**The task**
In the data below, begin at the line with "Screen dimensions: 1348x607" and stop after the line with "201x236 pixels."; output those lines exactly and no pictures.

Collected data
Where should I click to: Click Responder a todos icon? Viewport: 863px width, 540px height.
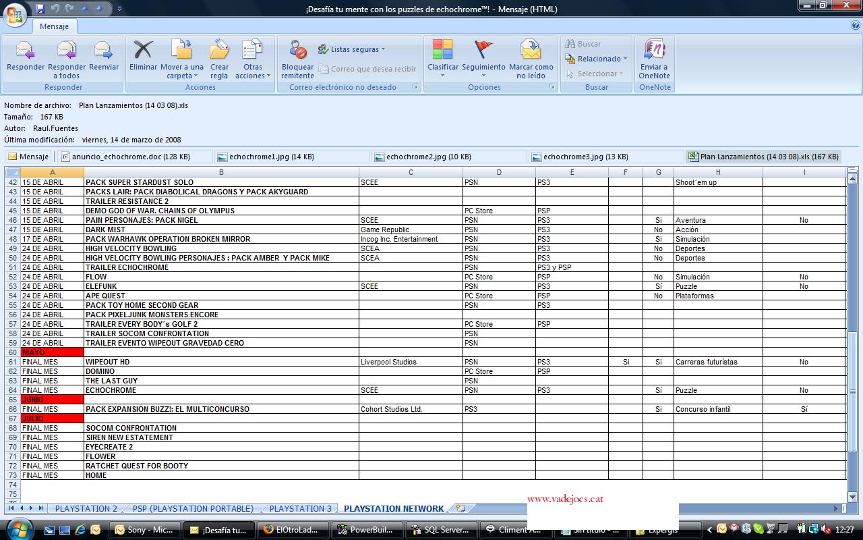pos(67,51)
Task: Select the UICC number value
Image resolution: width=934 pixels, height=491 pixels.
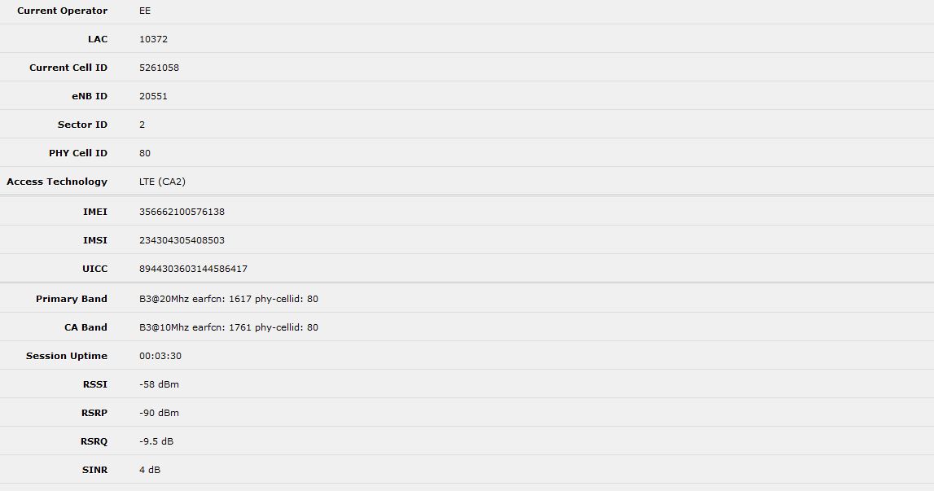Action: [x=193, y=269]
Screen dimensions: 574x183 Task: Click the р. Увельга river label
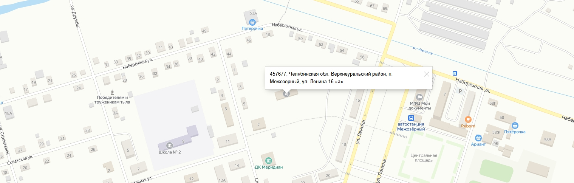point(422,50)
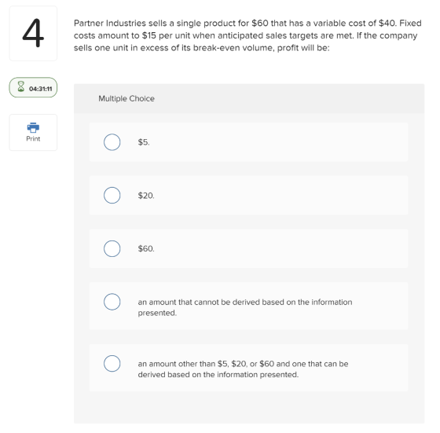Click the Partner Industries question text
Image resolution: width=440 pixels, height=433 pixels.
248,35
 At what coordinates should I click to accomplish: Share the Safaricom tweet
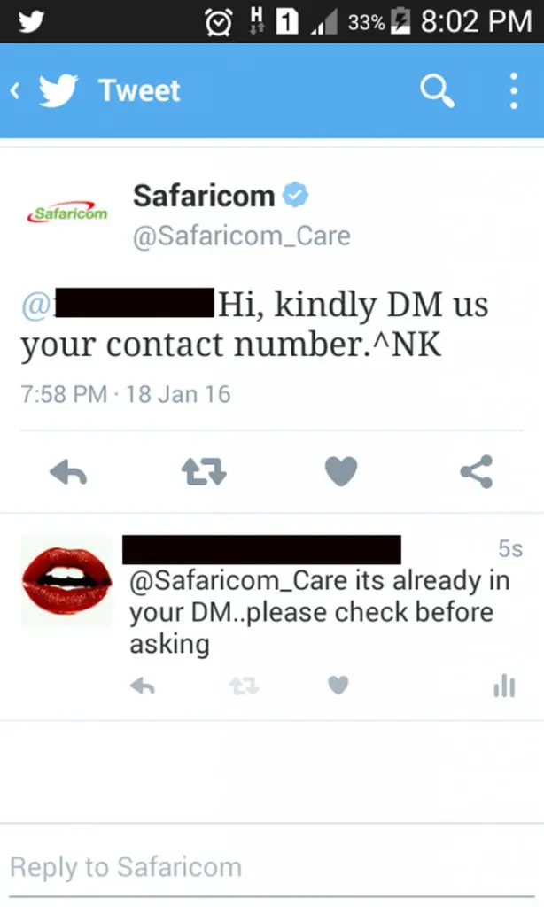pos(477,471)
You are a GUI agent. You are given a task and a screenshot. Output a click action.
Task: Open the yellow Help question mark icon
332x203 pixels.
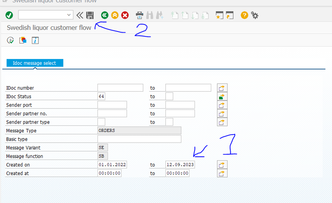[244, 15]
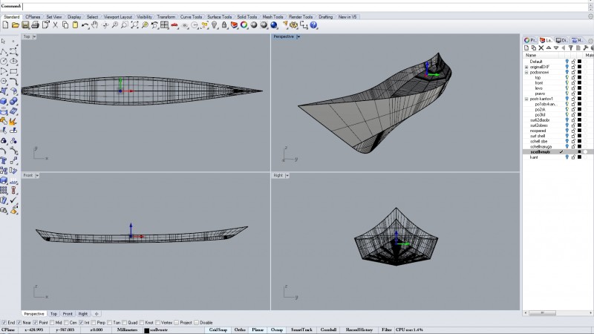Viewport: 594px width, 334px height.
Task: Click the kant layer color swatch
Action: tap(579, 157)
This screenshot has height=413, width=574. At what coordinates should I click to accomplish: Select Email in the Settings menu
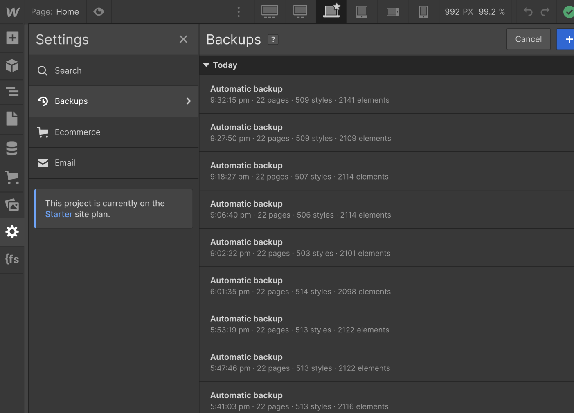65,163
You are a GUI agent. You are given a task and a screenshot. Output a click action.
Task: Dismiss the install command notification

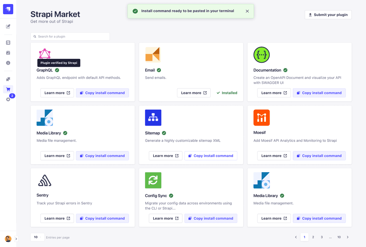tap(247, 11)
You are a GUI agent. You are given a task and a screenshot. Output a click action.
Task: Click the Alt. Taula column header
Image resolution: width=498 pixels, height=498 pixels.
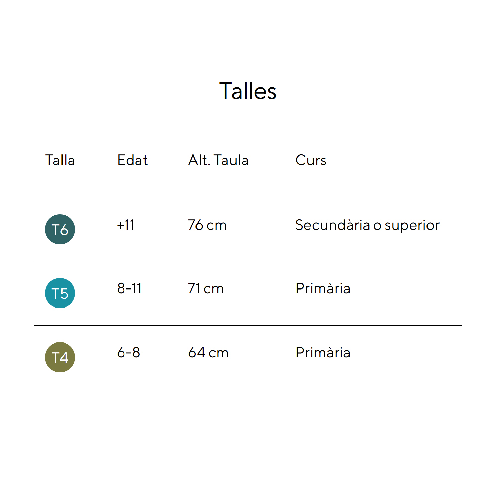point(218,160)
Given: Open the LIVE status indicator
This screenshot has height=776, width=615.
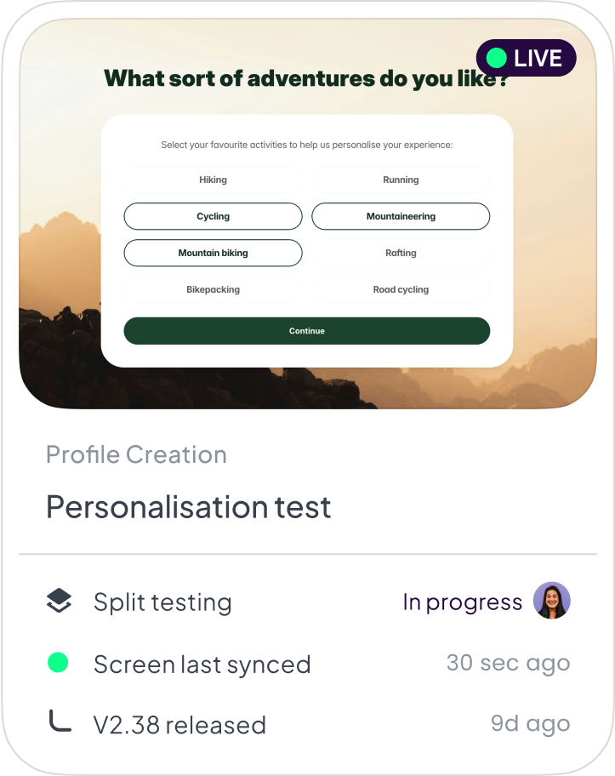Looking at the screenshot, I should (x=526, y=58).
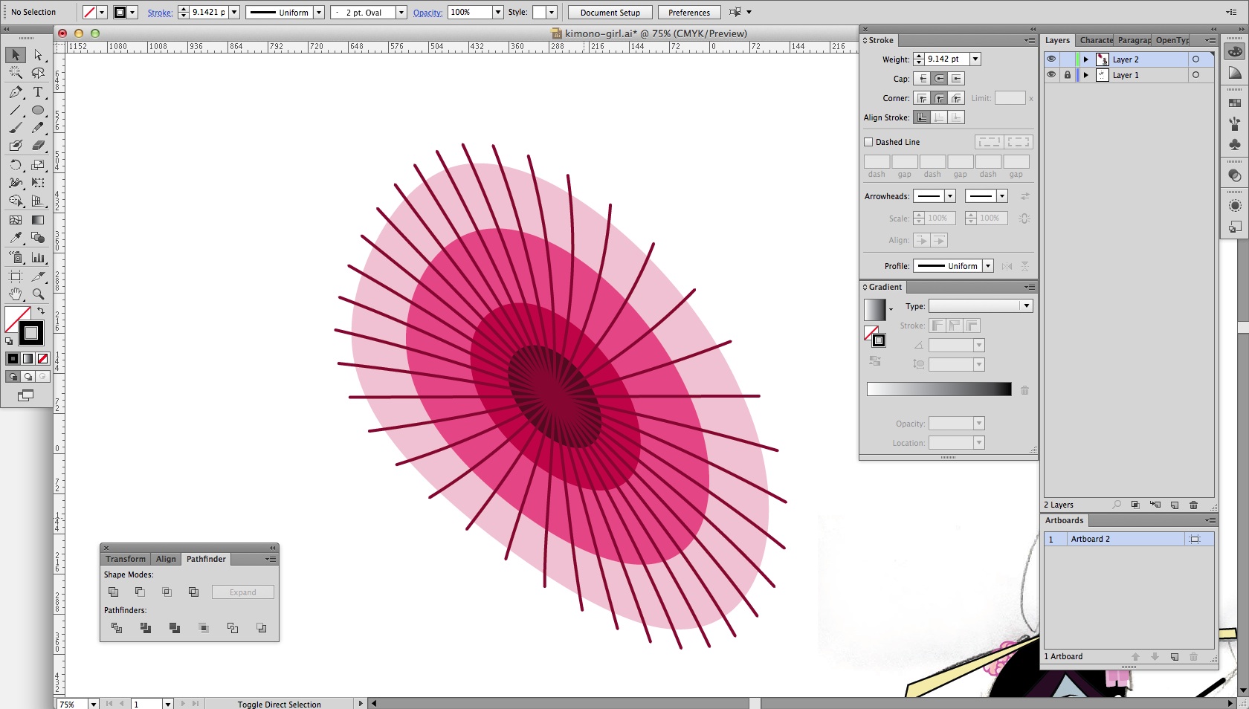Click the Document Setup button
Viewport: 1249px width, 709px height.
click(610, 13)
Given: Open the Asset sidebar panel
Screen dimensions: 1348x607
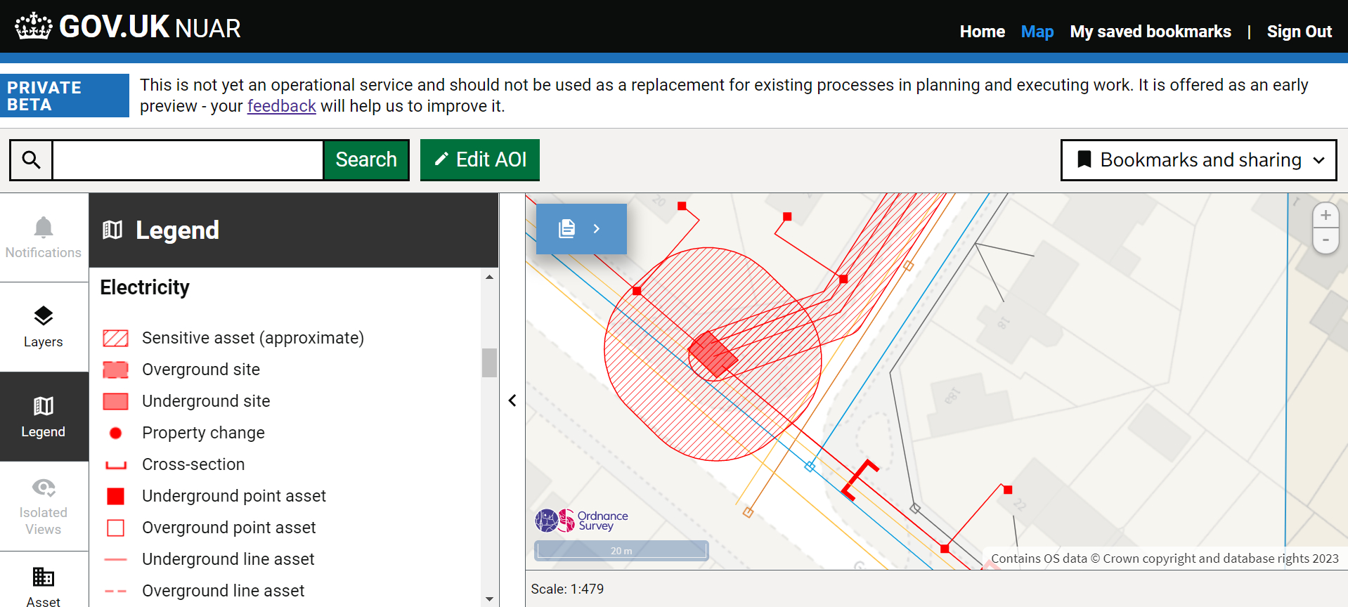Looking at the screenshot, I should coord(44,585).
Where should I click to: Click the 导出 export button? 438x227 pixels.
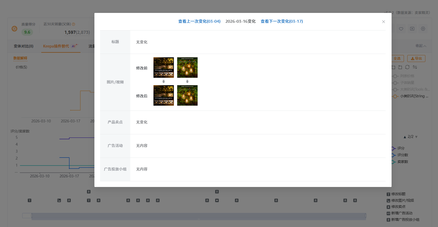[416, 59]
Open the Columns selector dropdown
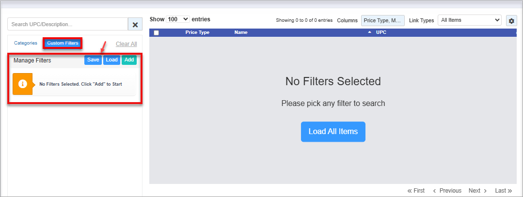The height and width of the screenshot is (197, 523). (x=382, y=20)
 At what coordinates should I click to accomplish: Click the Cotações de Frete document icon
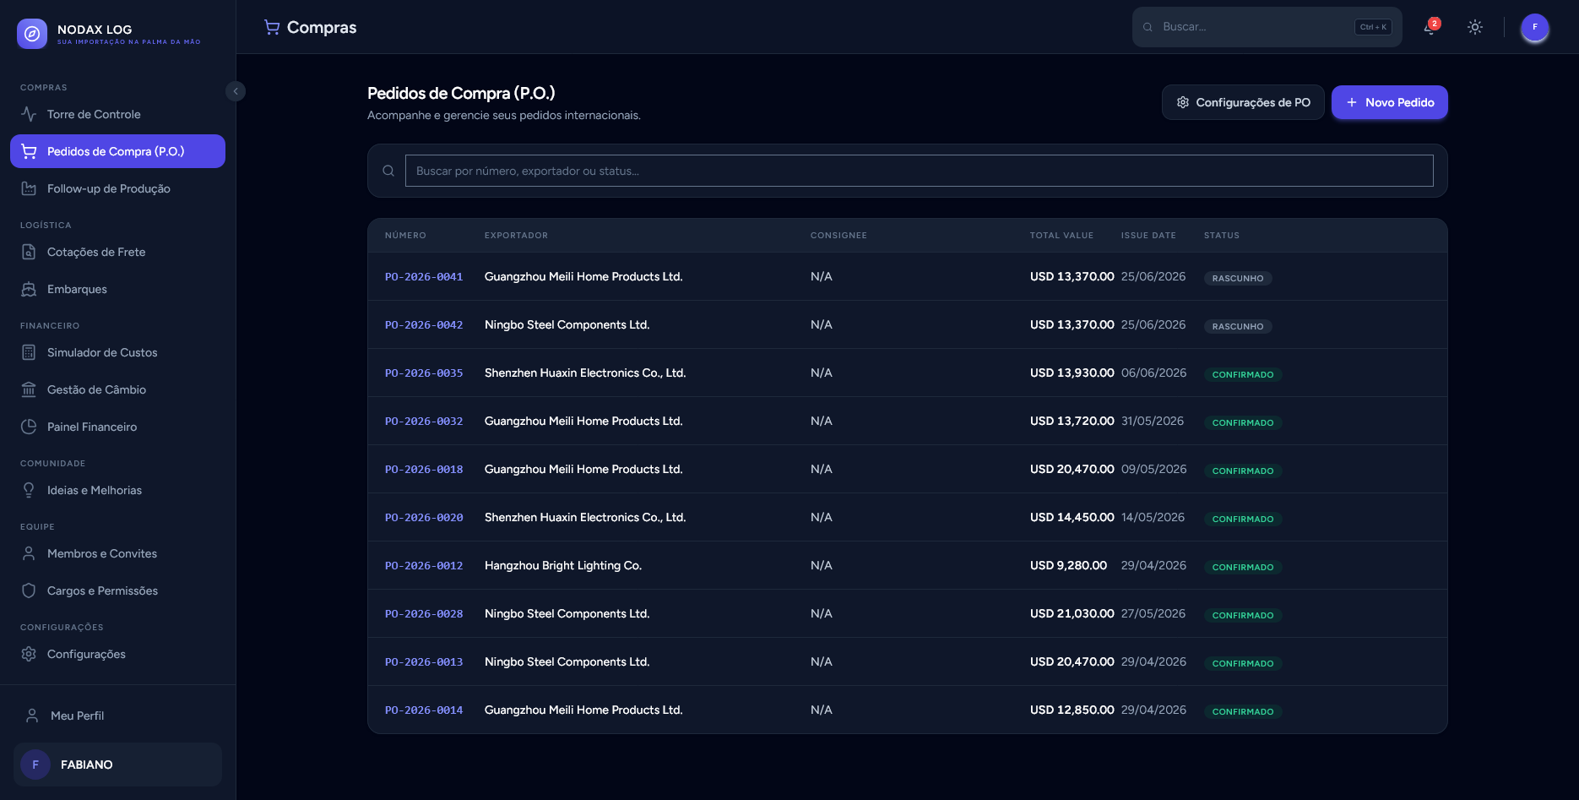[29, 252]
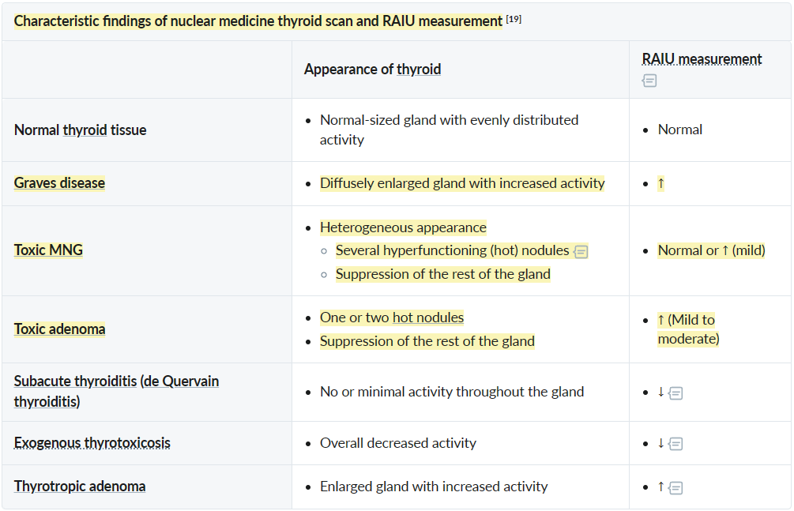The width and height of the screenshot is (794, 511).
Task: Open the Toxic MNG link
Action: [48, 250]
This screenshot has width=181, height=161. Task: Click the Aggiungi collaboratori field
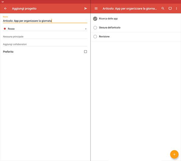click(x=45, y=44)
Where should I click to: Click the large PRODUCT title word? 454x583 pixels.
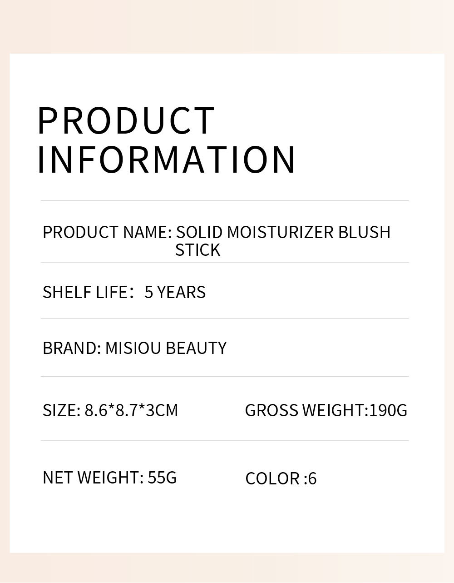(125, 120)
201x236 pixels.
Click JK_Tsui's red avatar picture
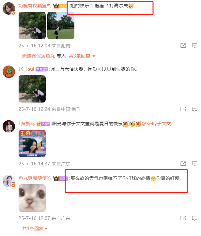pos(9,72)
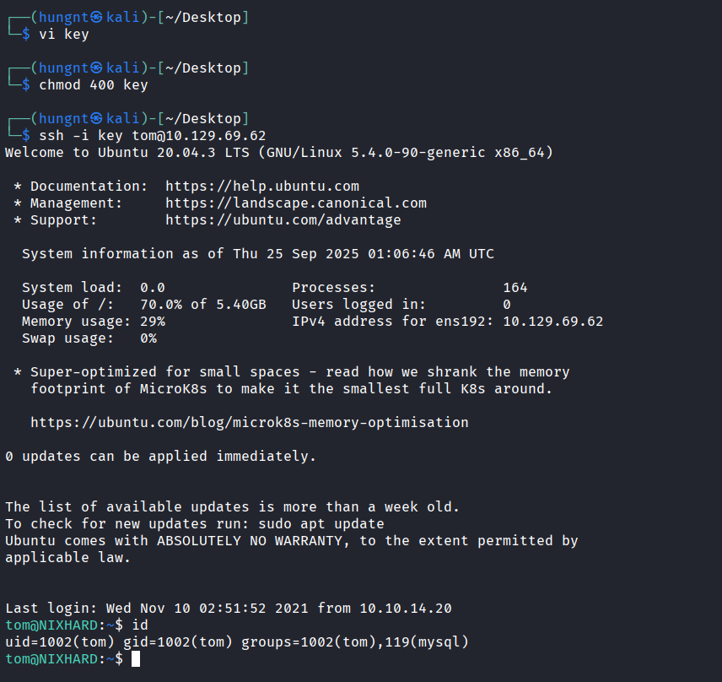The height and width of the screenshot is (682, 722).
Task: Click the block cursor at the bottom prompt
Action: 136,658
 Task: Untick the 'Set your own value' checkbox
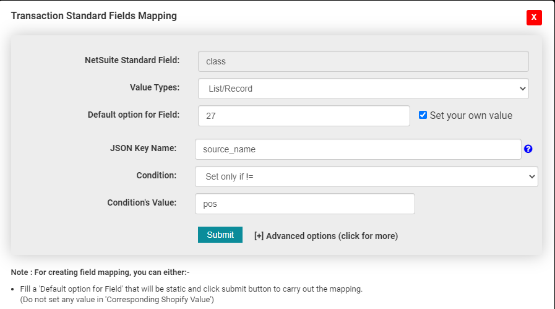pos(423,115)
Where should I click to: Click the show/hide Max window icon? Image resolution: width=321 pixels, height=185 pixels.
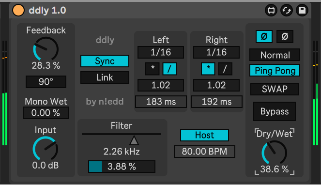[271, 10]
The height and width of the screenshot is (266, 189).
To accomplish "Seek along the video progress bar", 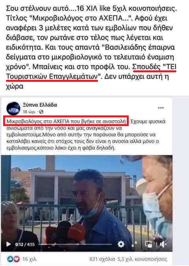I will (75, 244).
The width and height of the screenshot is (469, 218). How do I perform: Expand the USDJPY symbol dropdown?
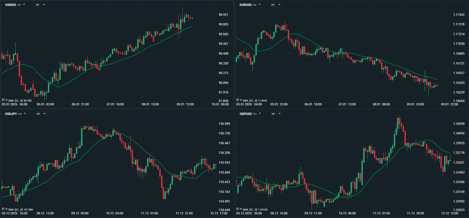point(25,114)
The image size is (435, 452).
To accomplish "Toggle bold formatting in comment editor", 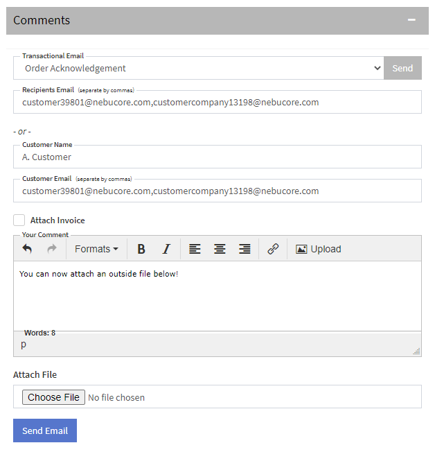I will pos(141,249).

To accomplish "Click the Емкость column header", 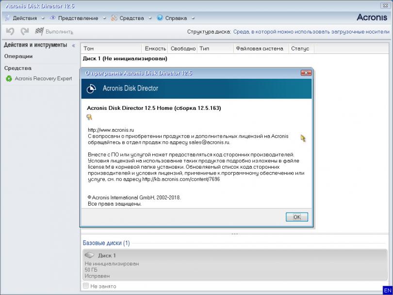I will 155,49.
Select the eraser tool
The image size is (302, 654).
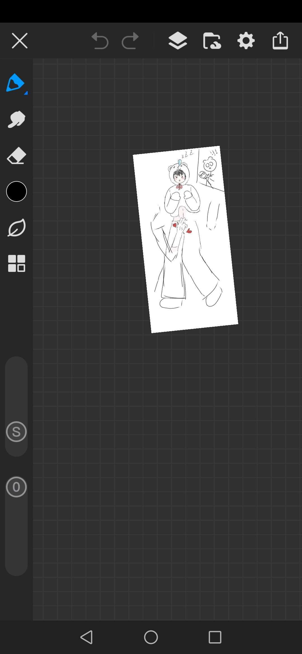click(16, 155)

**Task answer**
Screen dimensions: 1348x607
Looking at the screenshot, I should coord(44,585).
Where should I click to: Click the 导出 export button? 438x227 pixels.
[416, 59]
Open the Columns selector dropdown
The height and width of the screenshot is (197, 523). (x=382, y=20)
 At what coordinates should I click to accomplish: Click the Cotações de Frete document icon
[29, 252]
The width and height of the screenshot is (794, 511).
Task: Open the Toxic MNG link
Action: [48, 250]
This screenshot has width=181, height=161. Task: Click the Aggiungi collaboratori field
click(x=45, y=44)
Where should I click to: Click the large PRODUCT title word? 454x583 pixels.
(125, 120)
201x236 pixels.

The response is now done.